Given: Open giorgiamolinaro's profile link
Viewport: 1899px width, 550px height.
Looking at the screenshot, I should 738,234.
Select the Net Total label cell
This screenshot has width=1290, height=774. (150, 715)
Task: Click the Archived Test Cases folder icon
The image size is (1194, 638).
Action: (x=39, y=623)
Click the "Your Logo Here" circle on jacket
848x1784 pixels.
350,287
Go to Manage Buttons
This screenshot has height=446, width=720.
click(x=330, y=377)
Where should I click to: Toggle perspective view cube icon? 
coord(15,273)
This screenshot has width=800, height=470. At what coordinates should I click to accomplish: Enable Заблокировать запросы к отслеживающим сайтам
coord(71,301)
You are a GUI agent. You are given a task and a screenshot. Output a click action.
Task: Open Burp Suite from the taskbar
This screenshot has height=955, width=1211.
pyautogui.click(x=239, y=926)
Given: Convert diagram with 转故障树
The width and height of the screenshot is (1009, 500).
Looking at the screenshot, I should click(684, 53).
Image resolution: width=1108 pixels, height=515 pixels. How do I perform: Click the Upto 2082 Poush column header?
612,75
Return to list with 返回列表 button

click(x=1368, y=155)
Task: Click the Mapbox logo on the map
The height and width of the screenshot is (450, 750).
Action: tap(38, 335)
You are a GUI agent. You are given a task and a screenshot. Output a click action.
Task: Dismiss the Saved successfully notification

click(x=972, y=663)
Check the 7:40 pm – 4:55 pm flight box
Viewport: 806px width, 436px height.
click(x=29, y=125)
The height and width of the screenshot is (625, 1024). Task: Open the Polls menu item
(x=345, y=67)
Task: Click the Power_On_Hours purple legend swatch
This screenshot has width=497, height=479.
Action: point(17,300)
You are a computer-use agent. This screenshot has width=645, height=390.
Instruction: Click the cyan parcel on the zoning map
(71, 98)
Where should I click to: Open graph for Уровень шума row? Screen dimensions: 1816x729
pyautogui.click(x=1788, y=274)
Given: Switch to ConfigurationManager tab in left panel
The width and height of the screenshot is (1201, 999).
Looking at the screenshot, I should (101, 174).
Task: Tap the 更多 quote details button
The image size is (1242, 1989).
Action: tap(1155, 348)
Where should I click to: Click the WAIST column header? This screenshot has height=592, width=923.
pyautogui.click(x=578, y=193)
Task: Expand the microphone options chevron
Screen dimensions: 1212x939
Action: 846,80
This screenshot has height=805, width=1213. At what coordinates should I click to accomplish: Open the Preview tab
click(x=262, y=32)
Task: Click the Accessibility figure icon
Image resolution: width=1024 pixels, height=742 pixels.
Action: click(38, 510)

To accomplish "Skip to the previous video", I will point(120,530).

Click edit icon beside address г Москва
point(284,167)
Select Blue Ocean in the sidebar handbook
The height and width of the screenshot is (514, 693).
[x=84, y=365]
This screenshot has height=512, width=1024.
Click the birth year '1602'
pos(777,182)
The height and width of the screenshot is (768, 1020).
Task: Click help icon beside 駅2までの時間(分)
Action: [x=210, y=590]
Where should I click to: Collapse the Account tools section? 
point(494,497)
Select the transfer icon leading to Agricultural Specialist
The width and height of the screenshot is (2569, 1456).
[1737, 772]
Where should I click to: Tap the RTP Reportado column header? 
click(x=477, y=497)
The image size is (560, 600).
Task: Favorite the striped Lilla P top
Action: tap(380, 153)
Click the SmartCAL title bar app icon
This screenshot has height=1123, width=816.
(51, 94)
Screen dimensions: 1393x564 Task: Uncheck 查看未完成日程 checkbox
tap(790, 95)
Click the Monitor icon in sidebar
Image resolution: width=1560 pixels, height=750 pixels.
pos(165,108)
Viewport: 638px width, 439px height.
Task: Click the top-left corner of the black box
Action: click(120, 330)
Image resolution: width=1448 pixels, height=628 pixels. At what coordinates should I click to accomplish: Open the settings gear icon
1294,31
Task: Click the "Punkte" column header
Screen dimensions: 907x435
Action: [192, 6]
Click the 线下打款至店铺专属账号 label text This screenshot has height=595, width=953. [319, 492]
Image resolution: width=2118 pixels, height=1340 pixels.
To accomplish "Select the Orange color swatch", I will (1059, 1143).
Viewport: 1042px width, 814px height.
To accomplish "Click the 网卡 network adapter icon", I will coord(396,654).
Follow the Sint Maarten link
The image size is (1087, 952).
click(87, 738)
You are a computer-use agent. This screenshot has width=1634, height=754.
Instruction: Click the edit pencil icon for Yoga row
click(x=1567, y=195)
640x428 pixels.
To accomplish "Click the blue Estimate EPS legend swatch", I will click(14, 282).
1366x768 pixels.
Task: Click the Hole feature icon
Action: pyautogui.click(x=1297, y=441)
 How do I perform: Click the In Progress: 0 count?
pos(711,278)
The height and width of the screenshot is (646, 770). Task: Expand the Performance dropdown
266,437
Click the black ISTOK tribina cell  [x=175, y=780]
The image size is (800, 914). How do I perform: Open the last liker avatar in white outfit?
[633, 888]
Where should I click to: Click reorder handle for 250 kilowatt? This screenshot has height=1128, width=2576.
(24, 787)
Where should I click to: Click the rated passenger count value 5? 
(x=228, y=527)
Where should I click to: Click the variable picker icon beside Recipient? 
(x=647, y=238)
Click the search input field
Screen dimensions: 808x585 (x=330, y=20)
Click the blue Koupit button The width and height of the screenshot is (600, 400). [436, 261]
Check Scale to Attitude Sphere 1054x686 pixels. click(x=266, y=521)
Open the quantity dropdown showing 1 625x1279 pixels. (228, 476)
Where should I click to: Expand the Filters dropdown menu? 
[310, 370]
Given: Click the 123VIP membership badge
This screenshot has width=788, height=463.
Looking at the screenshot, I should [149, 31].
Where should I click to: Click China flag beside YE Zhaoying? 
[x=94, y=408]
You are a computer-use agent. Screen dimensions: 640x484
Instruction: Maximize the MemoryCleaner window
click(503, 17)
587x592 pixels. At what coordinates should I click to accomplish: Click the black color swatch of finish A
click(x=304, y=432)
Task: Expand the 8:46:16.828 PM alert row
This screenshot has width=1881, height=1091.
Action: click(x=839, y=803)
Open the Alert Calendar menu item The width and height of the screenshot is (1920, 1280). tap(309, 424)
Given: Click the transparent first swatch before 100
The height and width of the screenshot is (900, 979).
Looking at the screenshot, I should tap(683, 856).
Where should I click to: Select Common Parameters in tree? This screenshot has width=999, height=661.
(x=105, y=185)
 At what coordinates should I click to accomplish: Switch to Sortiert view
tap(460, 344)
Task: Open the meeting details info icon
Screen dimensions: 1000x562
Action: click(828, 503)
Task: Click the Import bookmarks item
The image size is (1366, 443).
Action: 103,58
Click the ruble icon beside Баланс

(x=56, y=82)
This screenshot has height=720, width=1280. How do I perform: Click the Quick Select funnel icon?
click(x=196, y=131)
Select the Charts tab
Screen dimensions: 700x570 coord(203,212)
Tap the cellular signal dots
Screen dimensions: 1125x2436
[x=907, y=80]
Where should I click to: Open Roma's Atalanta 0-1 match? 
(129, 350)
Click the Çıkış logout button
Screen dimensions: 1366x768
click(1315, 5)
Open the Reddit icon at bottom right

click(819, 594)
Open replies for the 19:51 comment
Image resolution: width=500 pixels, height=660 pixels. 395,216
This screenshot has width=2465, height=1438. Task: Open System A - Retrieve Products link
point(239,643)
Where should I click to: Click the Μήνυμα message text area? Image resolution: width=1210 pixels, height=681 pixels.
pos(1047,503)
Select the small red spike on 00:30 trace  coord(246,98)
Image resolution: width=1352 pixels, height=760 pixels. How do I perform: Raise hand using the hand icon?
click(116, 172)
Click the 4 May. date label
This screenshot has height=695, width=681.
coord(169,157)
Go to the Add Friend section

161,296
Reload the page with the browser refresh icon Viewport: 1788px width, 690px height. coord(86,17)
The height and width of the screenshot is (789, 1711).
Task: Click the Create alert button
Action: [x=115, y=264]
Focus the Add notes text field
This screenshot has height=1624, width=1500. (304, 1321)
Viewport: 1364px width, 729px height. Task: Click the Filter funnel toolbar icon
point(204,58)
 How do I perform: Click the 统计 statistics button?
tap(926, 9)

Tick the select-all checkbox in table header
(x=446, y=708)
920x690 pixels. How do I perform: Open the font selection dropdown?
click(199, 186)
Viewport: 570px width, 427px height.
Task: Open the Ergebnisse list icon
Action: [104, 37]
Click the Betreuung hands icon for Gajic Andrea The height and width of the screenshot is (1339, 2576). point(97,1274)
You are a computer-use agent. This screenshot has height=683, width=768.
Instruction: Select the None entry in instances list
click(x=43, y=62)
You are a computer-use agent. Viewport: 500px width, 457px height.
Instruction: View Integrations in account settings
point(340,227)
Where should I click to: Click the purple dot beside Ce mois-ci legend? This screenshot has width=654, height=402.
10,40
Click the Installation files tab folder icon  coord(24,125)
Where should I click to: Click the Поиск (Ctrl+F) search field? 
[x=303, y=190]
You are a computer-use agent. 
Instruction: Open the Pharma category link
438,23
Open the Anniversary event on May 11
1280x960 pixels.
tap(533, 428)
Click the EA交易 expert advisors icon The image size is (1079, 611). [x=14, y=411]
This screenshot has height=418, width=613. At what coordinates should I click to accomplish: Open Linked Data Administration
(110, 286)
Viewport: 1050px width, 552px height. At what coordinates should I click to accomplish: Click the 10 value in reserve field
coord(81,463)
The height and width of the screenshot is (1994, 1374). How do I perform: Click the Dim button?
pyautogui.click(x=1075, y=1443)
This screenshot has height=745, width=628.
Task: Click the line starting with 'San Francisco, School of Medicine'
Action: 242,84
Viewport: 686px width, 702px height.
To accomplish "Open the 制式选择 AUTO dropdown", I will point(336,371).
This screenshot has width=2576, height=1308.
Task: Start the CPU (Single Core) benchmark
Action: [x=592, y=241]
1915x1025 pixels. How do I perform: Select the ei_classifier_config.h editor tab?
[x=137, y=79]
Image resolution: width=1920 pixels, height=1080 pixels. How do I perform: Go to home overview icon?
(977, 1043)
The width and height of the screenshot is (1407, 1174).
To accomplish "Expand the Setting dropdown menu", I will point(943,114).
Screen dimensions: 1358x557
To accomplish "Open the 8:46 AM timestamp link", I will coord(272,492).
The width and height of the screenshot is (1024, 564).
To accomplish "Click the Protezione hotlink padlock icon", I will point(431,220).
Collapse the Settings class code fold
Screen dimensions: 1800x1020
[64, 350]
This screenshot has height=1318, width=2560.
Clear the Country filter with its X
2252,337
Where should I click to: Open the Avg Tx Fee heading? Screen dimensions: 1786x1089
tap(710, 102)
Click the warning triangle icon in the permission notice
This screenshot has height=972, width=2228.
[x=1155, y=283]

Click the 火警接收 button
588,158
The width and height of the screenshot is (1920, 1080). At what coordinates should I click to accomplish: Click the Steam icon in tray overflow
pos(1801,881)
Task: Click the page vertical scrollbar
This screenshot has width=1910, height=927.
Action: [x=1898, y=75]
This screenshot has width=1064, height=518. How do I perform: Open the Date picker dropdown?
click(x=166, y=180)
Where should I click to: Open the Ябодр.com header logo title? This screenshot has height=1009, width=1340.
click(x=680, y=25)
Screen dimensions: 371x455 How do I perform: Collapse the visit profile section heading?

AIM OF THE TASK:
Copy the listing above verbatim, starting with the line that contains "Screen dimensions: 1393x564" and continuing through the line that contains "click(x=1567, y=195)".

FULL OUTPUT:
Screen dimensions: 1393x564 Task: Uncheck 查看未完成日程 checkbox
tap(790, 95)
Click the Monitor icon in sidebar
Image resolution: width=1560 pixels, height=750 pixels.
pos(165,108)
Viewport: 638px width, 439px height.
Task: Click the top-left corner of the black box
Action: click(120, 330)
Image resolution: width=1448 pixels, height=628 pixels. At what coordinates should I click to accomplish: Open the settings gear icon
1294,31
Task: Click the "Punkte" column header
Screen dimensions: 907x435
Action: [192, 6]
Click the 线下打款至店铺专属账号 label text This screenshot has height=595, width=953. [319, 492]
Image resolution: width=2118 pixels, height=1340 pixels.
To accomplish "Select the Orange color swatch", I will (1059, 1143).
Viewport: 1042px width, 814px height.
To accomplish "Click the 网卡 network adapter icon", I will coord(396,654).
Follow the Sint Maarten link
The image size is (1087, 952).
click(87, 738)
You are a computer-use agent. This screenshot has width=1634, height=754.
Instruction: Click the edit pencil icon for Yoga row
click(x=1567, y=195)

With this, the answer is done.